China’s hedge fund managers, including some of the best performers during last year’s rout, are turning bullish on stocks as the nation’s shares remain resilient after Britain’s vote to leave the European Union.  

About 76 percent of funds planned to add stock holdings this month, a jump from 50 percent in June, according to surveys by Shenzhen Rongzhi Investment Consultant Co., which tracks Chinese hedge funds. The benchmark gauge has climbed since MSCI Inc. rejected the inclusion of China’s A shares into its indexes for a third time in mid-June, and quickly recovered from the U.K.’s shock decision to leave the EU. The managers also cited attractive valuations as the market has slumped more than 40 percent from a 2015 peak.

The chorus for a rebound is growing after Huang Weimin, the self-taught hedge fund manager who gained more than 6,200 percent by riding the boom and bust in Chinese stock-index futures last year, last month predicted the Shanghai Composite Index may rise as high as 3,430 in the third quarter, or 14 percent above current levels. Sunrise Investment, which had four funds on the top-10 list during the June-August rout last year, is calling the bottom of the market, while another top performer, Qiu Dongrong at HSBC Jintrust Fund Management Co., is piling into equities.

Market ‘Bottom’

“I believe the market is basically at its bottom and we’ll keep buying,” said Jiao Ji, who manages about 300 million yuan ($45 million) as chairman of Sunrise Investment, based in northeastern China’s Jilin province. “The systemic risks in the market have been released after all.”

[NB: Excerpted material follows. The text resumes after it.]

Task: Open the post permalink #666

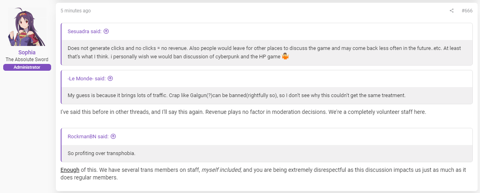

Concerns about China’s growth outlook eased on Thursday as data showed an unexpected increase in the country’s foreign-exchange reserves last month. China’s benchmark stock index closed above 3,000 for the first time in more than two months amid speculation the central bank will take steps to boost the economy. The Shanghai Composite has climbed more than 4 percent since the Brexit vote, even as a gauge of global stocks has declined.

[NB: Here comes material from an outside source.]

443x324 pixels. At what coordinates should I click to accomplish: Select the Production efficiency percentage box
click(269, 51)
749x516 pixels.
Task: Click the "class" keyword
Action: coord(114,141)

More than a quarter of the funds said they plan to increase stock exposures “significantly,” according to the survey results. While those that plan to cut positions in July increased to 8.3 percent, from 4.6 percent last month, many of them were already fully invested in June, the results showed.

“Fund managers’ confidence in the market outlook strengthened evidently, and pessimism is dispersing gradually,” Shenzhen Rongzhi said in an e-mailed report. The market, “judging from not just the depth of the correction but the length of bottom-building and external risks, has entered a period for a new wave of rally.”